Q.: That contributes to healing not only physically but also mentally, especially from the climate that has surrounded us lately.
ACE: Of everything. It is seeing life with another look. You go out into the street and see that people are not happy, there is sadness. Television is an echo chamber for bad news, the Russian war, the economy. The joy is not perceived. That’s why a museum like the Sívori makes me so happy, where there is green, there is water, there is silence.
Q: Sometimes it is believed that the image of joy is that of full restaurants. But if you look at the faces of those diners, when a restaurant is full, they are not happy either.
ACE: Therefore, what art does is separate the viewer, even if only for a moment, from those misfortunes.
Q: What do you think about Artificial Intelligence?

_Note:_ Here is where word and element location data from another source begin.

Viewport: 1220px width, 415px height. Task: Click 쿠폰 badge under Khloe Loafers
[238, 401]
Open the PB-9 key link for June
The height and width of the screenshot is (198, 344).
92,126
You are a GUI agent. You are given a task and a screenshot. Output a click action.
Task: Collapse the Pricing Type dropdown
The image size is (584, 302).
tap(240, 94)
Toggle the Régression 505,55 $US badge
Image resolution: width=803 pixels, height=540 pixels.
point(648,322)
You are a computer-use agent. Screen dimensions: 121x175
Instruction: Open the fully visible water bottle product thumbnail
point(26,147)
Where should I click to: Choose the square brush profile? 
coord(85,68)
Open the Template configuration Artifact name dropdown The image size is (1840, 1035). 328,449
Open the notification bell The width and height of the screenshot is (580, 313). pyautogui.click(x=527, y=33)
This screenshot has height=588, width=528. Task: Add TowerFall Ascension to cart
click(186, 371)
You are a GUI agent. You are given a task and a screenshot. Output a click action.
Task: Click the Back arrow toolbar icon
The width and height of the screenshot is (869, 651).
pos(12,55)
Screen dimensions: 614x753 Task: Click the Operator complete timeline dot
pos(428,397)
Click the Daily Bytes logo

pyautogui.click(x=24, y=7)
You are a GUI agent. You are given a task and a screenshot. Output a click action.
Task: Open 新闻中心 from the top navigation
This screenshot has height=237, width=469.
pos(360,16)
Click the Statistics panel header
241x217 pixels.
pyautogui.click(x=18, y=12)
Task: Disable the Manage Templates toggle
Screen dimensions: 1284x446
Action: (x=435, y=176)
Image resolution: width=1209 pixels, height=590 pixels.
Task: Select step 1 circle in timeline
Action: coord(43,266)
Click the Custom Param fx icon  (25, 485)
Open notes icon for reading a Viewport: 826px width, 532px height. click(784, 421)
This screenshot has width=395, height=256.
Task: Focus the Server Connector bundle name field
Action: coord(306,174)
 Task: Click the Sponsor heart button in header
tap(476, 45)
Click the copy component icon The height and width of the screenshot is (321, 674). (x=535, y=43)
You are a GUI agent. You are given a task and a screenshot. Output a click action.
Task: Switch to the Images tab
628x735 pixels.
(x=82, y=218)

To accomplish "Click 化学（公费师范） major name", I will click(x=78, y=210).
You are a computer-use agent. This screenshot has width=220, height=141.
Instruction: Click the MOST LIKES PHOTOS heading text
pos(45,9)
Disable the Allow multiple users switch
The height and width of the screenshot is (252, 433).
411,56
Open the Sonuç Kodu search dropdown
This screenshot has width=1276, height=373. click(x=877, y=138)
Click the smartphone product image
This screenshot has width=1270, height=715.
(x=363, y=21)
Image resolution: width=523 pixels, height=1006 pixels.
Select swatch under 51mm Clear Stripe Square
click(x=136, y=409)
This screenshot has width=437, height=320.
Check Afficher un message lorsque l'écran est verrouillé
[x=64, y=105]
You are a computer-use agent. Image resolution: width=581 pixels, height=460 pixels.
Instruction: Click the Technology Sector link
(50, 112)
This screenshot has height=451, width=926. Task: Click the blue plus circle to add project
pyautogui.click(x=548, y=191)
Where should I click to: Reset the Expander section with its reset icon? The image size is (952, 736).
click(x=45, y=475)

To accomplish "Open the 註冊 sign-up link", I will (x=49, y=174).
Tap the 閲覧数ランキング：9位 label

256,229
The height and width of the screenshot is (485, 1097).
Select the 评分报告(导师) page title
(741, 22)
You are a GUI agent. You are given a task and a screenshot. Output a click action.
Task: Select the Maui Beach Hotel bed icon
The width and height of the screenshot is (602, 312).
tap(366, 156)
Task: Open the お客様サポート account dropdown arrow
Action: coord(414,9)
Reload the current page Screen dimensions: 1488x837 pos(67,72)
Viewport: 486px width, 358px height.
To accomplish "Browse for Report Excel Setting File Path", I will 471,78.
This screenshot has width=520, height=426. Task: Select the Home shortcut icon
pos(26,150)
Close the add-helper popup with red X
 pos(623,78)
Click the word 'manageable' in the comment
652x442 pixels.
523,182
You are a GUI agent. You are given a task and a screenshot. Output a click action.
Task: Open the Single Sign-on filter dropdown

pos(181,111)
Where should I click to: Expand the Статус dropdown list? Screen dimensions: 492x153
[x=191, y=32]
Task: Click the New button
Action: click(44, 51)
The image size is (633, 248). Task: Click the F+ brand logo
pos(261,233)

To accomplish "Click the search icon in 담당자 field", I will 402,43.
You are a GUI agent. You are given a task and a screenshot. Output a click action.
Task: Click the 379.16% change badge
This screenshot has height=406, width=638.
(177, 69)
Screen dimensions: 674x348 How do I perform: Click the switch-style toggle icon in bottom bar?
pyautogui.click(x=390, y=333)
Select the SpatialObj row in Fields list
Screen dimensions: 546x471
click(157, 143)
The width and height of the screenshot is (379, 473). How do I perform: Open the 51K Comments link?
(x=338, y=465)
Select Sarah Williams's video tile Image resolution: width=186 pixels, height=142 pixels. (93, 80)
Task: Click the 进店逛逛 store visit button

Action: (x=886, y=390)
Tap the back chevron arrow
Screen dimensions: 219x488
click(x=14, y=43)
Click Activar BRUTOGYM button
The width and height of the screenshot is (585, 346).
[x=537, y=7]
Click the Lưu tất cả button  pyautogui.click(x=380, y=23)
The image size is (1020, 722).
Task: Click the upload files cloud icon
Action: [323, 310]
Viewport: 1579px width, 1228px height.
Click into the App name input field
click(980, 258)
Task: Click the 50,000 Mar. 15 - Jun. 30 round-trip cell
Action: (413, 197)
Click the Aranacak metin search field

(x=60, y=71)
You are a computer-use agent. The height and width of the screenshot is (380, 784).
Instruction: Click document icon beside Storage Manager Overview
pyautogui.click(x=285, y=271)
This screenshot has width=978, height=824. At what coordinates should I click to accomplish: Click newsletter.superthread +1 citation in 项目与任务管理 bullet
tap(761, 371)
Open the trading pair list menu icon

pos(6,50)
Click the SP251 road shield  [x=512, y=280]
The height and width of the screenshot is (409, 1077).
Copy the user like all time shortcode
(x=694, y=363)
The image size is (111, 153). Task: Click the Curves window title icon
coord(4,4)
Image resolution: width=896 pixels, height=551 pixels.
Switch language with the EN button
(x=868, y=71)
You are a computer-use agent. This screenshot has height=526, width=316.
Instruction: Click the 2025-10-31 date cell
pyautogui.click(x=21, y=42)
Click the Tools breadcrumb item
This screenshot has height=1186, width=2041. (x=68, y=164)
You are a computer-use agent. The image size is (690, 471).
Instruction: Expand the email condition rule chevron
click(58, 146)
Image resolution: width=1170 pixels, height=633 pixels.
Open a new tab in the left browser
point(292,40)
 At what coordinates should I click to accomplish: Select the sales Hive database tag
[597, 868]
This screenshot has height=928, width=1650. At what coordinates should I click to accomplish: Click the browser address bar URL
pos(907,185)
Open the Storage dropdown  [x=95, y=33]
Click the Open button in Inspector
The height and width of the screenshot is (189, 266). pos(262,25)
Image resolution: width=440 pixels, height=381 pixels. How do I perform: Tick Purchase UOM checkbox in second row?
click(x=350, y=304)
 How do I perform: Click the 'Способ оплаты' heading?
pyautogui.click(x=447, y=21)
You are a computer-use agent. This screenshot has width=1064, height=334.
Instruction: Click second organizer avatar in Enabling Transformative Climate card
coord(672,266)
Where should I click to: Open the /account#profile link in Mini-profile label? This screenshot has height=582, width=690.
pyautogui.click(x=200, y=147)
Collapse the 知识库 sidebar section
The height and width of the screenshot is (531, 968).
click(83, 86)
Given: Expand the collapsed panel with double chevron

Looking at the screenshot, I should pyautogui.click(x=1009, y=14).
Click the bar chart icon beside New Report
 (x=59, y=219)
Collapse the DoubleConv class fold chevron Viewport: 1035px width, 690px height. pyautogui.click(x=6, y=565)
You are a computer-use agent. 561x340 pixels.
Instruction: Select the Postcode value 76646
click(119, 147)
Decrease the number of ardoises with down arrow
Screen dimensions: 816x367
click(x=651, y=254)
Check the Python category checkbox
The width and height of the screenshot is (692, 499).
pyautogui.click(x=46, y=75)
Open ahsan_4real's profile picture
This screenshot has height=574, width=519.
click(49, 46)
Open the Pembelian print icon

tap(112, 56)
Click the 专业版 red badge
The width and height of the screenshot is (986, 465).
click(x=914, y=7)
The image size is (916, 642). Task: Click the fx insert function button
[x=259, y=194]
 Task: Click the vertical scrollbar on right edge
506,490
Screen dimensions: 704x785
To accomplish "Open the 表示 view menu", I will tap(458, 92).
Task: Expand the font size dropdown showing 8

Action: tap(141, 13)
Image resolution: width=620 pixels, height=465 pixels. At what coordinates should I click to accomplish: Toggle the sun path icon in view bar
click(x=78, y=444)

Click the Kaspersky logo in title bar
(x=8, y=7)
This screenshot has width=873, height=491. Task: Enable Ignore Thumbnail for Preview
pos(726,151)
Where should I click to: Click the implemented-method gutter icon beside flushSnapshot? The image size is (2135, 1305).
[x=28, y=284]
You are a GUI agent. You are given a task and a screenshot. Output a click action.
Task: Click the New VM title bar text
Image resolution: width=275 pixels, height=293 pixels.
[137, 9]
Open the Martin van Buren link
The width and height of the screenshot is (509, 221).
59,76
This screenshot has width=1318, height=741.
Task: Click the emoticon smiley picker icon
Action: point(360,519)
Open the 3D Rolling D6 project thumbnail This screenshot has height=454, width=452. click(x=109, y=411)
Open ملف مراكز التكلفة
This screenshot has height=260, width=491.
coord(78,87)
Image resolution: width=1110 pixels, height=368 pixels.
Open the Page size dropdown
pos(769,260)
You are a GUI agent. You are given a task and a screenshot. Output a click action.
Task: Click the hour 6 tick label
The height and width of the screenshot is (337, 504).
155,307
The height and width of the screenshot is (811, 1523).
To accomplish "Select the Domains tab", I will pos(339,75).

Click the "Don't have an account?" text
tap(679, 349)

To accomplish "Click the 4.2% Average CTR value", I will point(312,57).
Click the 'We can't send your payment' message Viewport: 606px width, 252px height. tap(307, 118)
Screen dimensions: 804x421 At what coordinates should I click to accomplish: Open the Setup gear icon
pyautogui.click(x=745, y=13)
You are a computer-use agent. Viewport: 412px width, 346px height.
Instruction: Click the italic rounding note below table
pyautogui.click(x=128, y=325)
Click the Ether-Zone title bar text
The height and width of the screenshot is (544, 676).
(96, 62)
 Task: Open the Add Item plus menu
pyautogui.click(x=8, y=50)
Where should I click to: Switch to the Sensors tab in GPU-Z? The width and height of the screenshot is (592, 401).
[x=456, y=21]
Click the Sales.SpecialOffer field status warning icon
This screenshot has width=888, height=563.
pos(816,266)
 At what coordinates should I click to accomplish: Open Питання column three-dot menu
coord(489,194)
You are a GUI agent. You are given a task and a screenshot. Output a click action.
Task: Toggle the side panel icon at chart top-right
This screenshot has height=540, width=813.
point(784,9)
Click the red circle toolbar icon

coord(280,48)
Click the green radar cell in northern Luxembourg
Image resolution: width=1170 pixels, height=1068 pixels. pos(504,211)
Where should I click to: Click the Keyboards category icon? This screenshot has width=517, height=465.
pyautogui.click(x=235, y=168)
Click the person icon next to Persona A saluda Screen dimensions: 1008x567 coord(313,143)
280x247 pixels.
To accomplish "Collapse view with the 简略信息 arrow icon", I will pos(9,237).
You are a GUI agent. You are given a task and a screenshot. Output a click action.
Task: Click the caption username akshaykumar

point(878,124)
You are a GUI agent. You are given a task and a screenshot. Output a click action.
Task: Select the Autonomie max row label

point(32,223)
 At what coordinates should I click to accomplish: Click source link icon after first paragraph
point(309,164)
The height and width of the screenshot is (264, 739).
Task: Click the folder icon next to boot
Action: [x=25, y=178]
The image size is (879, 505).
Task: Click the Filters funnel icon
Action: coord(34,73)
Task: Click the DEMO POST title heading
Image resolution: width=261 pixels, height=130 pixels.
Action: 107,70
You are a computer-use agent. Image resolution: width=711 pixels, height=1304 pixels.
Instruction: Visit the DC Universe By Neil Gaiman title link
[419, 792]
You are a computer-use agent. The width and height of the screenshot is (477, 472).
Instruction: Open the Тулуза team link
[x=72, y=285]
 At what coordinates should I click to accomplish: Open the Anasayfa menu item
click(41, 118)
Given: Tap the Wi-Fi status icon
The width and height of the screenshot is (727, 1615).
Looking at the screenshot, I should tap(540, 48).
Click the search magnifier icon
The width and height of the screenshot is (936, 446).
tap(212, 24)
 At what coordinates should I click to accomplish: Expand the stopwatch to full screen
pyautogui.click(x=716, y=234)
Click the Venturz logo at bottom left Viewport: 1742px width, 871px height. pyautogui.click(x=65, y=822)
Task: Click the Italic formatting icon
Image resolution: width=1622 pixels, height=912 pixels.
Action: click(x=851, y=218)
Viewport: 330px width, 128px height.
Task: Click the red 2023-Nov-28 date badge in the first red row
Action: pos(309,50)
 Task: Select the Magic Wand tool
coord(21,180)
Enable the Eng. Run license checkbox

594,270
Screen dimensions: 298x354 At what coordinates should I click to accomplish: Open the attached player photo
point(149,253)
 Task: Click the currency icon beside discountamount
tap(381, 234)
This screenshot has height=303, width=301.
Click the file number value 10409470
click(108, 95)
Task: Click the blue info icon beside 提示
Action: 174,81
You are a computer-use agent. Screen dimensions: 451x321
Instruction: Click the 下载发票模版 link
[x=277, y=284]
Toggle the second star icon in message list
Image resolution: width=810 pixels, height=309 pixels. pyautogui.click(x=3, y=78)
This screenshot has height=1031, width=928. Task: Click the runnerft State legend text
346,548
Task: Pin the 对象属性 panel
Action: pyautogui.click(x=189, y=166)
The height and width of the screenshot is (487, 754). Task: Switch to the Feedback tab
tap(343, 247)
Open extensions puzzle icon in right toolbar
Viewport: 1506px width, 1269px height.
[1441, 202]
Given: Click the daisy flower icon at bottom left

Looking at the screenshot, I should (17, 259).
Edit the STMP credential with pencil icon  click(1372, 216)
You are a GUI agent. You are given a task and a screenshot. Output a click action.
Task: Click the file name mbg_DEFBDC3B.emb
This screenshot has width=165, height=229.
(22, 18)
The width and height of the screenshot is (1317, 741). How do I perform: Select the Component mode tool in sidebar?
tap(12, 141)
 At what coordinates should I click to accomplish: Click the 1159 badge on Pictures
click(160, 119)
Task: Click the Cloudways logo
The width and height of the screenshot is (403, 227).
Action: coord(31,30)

Now he is also painting pictures.
ACE: I ask myself this many times. If that is so, what are we going to do? What is our function going to be? We allow children to be connected to their cell phones all day, to not perceive nature, to isolate themselves… this is how we see them in those restaurants: they have others next to them, but they prefer to connect with others, remote, on social networks.
Q.: To return to the exhibition, how is it composed?
ACE: There are about twelve works, abstract, and nine birds. Some are small works and others are large format, between approximately 2007 and now. Like a retrospective, really. I encourage you to visit it and also, for those who have never been, to discover Sívori, it is a dream meeting place. There are also workshops that are very appropriate for young people, who would find the best space to meet, and with a defined objective. But you have to wake them up somehow, bring them together. The museum is a haven, a place to gather in peace and see and do different things.
Source: Ambito

I am an author and journalist who has worked in the entertainment industry for over a decade. I currently work as a news editor at a major news website, and my focus is on covering the latest trends in entertainment. I also write occasional pieces for other outlets, and have authored two books about the entertainment industry.